- [The exercise] Reproduce the part of the records that opens with the line containing "Switch to the Details tab" and runs through the end of the records, swapping "Archives" for "History" and leaving everything else unchanged.

- [Data provided]
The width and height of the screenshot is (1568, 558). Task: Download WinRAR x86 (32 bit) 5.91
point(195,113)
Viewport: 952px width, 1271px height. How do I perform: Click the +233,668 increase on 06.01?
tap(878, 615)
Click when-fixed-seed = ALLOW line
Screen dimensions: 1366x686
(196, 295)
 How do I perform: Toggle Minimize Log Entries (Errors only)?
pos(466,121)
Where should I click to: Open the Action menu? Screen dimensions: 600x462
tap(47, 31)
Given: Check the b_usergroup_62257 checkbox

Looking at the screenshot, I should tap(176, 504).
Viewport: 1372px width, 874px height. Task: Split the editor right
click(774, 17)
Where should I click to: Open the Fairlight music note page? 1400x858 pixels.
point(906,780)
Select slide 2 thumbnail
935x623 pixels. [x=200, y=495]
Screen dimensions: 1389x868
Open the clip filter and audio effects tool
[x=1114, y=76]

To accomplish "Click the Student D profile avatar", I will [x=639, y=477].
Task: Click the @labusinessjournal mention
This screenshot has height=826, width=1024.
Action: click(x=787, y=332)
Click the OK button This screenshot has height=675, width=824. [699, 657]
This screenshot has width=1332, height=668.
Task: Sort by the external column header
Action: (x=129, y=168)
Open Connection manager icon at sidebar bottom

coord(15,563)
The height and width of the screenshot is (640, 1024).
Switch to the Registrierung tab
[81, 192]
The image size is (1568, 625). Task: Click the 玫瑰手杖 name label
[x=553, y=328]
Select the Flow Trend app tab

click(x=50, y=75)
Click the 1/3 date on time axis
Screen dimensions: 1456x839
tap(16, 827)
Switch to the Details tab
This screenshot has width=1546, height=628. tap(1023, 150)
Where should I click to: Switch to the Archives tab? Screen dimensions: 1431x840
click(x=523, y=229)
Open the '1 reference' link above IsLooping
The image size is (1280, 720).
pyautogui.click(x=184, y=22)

- [Solved problem]
Switch to the Details tab
This screenshot has width=1546, height=628. tap(1023, 150)
Where should I click to: Switch to the History tab? Screen dimensions: 1431x840
click(x=523, y=229)
Open the '1 reference' link above IsLooping
The image size is (1280, 720).
pyautogui.click(x=184, y=22)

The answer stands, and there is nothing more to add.